[Target pointing data]
--------

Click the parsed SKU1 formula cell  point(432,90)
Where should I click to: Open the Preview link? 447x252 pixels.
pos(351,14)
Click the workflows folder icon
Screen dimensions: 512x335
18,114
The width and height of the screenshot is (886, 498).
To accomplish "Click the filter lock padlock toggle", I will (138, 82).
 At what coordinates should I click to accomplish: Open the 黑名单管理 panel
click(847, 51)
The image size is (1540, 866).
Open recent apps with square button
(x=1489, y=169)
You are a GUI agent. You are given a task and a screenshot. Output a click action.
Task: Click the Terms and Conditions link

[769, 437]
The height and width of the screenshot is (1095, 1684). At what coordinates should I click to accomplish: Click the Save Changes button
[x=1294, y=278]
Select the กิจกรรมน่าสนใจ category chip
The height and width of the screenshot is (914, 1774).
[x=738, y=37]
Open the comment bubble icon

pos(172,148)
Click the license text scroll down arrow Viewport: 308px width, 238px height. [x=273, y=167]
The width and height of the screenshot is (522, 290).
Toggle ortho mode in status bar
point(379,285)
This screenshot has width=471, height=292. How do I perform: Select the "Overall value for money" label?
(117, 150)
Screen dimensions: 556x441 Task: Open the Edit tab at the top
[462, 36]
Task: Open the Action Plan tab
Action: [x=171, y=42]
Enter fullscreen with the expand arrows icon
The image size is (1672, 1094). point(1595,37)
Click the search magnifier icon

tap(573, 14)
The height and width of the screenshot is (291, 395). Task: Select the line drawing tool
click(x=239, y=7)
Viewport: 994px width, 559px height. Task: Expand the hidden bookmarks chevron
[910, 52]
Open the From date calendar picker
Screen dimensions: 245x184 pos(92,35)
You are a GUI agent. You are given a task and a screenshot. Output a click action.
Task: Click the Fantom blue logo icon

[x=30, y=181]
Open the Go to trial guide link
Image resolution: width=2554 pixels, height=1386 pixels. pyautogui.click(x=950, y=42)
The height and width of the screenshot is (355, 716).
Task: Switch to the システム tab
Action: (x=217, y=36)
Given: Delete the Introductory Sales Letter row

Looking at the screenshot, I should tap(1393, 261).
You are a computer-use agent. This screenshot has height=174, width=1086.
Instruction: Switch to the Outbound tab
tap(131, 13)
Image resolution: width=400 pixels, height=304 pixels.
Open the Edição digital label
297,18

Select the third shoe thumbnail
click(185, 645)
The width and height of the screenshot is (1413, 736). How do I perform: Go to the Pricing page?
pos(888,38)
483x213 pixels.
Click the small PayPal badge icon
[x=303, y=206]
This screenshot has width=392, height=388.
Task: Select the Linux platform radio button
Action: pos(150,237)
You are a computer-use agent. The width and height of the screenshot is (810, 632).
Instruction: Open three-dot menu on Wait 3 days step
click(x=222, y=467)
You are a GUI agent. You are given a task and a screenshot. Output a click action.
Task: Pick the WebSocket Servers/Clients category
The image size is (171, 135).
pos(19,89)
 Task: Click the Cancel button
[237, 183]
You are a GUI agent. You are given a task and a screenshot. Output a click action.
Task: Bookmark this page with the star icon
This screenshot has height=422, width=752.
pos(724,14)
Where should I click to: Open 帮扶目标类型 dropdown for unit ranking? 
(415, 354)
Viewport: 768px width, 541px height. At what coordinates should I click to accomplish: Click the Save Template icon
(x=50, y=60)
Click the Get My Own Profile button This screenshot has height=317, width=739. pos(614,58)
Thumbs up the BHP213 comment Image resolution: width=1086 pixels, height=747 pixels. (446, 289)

--------

- **AIM**
Rewrite all the entries above, changing "GUI agent" to "UI agent" and leaving everything else as it is.

- **EXPECTED ANSWER**
Click the parsed SKU1 formula cell  point(432,90)
Where should I click to: Open the Preview link? 447x252 pixels.
pos(351,14)
Click the workflows folder icon
Screen dimensions: 512x335
18,114
The width and height of the screenshot is (886, 498).
To accomplish "Click the filter lock padlock toggle", I will (138, 82).
 At what coordinates should I click to accomplish: Open the 黑名单管理 panel
click(847, 51)
The image size is (1540, 866).
Open recent apps with square button
(x=1489, y=169)
You are a UI agent. You are given a task and a screenshot. Output a click action.
Task: Click the Terms and Conditions link

[769, 437]
The height and width of the screenshot is (1095, 1684). At what coordinates should I click to accomplish: Click the Save Changes button
[x=1294, y=278]
Select the กิจกรรมน่าสนใจ category chip
The height and width of the screenshot is (914, 1774).
[x=738, y=37]
Open the comment bubble icon

pos(172,148)
Click the license text scroll down arrow Viewport: 308px width, 238px height. [x=273, y=167]
The width and height of the screenshot is (522, 290).
Toggle ortho mode in status bar
point(379,285)
This screenshot has width=471, height=292. How do I perform: Select the "Overall value for money" label?
(117, 150)
Screen dimensions: 556x441 Task: Open the Edit tab at the top
[462, 36]
Task: Open the Action Plan tab
Action: [x=171, y=42]
Enter fullscreen with the expand arrows icon
The image size is (1672, 1094). point(1595,37)
Click the search magnifier icon

tap(573, 14)
The height and width of the screenshot is (291, 395). Task: Select the line drawing tool
click(x=239, y=7)
Viewport: 994px width, 559px height. Task: Expand the hidden bookmarks chevron
[910, 52]
Open the From date calendar picker
Screen dimensions: 245x184 pos(92,35)
You are a UI agent. You are given a task and a screenshot. Output a click action.
Task: Click the Fantom blue logo icon

[x=30, y=181]
Open the Go to trial guide link
Image resolution: width=2554 pixels, height=1386 pixels. pyautogui.click(x=950, y=42)
The height and width of the screenshot is (355, 716).
Task: Switch to the システム tab
Action: (x=217, y=36)
Given: Delete the Introductory Sales Letter row

Looking at the screenshot, I should tap(1393, 261).
You are a computer-use agent. This screenshot has height=174, width=1086.
Instruction: Switch to the Outbound tab
tap(131, 13)
Image resolution: width=400 pixels, height=304 pixels.
Open the Edição digital label
297,18

Select the third shoe thumbnail
click(185, 645)
The width and height of the screenshot is (1413, 736). How do I perform: Go to the Pricing page?
pos(888,38)
483x213 pixels.
Click the small PayPal badge icon
[x=303, y=206]
This screenshot has width=392, height=388.
Task: Select the Linux platform radio button
Action: pos(150,237)
You are a computer-use agent. The width and height of the screenshot is (810, 632).
Instruction: Open three-dot menu on Wait 3 days step
click(x=222, y=467)
You are a UI agent. You are given a task and a screenshot. Output a click action.
Task: Pick the WebSocket Servers/Clients category
The image size is (171, 135).
pos(19,89)
 Task: Click the Cancel button
[237, 183]
You are a UI agent. You are given a task and a screenshot. Output a click action.
Task: Bookmark this page with the star icon
This screenshot has height=422, width=752.
pos(724,14)
Where should I click to: Open 帮扶目标类型 dropdown for unit ranking? 
(415, 354)
Viewport: 768px width, 541px height. At what coordinates should I click to accomplish: Click the Save Template icon
(x=50, y=60)
Click the Get My Own Profile button This screenshot has height=317, width=739. pos(614,58)
Thumbs up the BHP213 comment Image resolution: width=1086 pixels, height=747 pixels. (446, 289)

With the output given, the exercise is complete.